By his fourth ground of error the appellant asserts that the trial court erred in denying his motion for mistrial after the prosecutor improperly injected appellant’s criminal record in the guilt-innocence phase of the trial by exhibiting appellant’s “penitentiary packet” in the presence of the jury. There is nothing in the record showing that the jurors saw the “penitentiary packet” or knew what it .was. Nothing is presented for review. Thomas v. State, 451 S.W.2d 907 (Tex.Cr.App.1970). The fourth ground of error is overruled.

During the punishment stage of appellant’s trial the appellant admitted that at one time he was addicted to heroin. However, he denied having been addicted to heroin since he was imprisoned for offenses of which he had previously been convicted. The prosecutor then showed him a vinyl packet containing a hypodermic syringe, a bottle cap (a “cooker”) and cotton. This packet and the items therein had allegedly been found in his automobile. He denied having ever seen these items.

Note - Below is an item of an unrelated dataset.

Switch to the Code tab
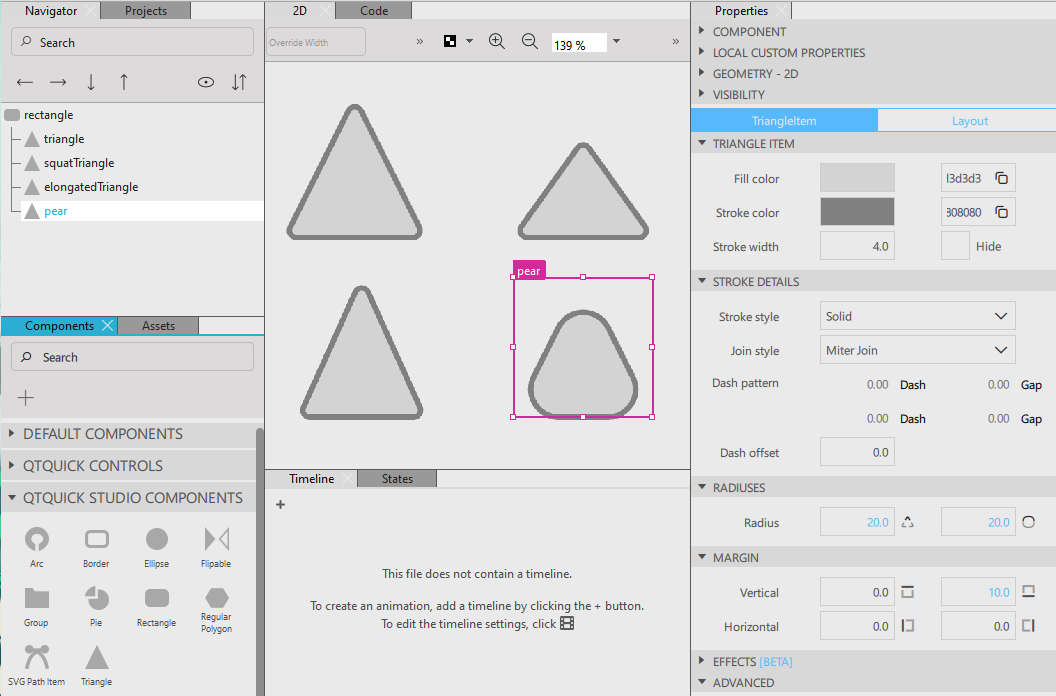The image size is (1056, 696). (x=373, y=11)
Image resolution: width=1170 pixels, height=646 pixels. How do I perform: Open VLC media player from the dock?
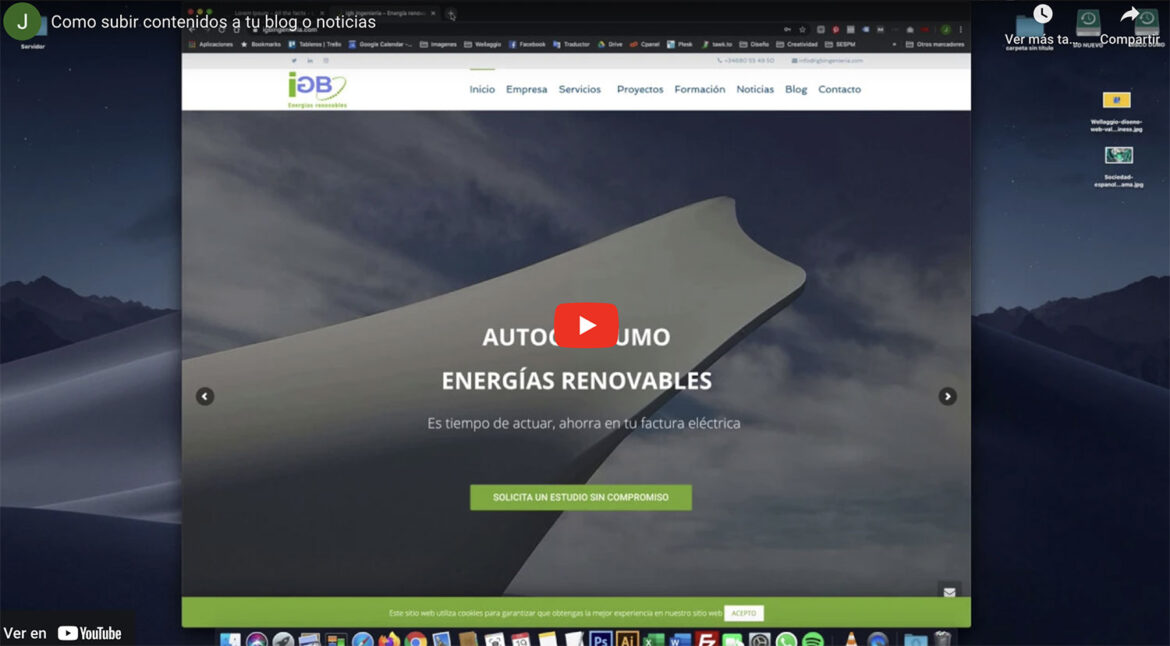pos(852,638)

Appellant’s fifth through ninth grounds of error relate to appellant’s assertion that by admitting these items the trial court improperly admitted evidence of an extraneous offense. He further contends that if these items were properly admissible, the jury should have been limited in its consideration of them as evidence.

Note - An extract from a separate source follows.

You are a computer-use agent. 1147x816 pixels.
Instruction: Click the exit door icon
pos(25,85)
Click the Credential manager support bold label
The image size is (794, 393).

The items in the vinyl packet were introduced to rebut the appellant’s denial that he was a heroin addict. Whether appellant was a heroin addict was relevant to the jury’s consideration of punishment. Inasmuch as possession of the items in the packet tended to rebut appellant’s contention that he was no longer addicted to heroin, we hold that they were not rendered inadmissible merely because the jury may have been given the incidental impression that appellant was guilty of another crime. See: Williams v. State, 481 S.W.2d 815 (Tex.Cr.App.1972); Ivey v. State, 152 Tex.Cr.R. 206, 212 S.W.2d 146 (1948). There is no need to limit the jury’s consideration of rebuttal evidence which incidentally indicates the commission of an extraneous offense. Ruiz v. State, 523 S.W.2d 691 (Tex.Cr.App.1975). We overrule the fifth through ninth grounds of error.

Finally, the appellant contends that he was a victim of prosecutorial misconduct that deprived him of an essentially fair trial and due process of law. Appellant relies on the case of Wright v. State, 609 S.W.2d 801 (Tex.Cr.App.1980). In Wright the court reversed a conviction because the record reflected a course of conduct by the prosecutors which was obviously calculated to inflame and prejudice the minds of the jurors. Such is not the case here. This ground of error is overruled.

The judgment of the trial court is affirmed.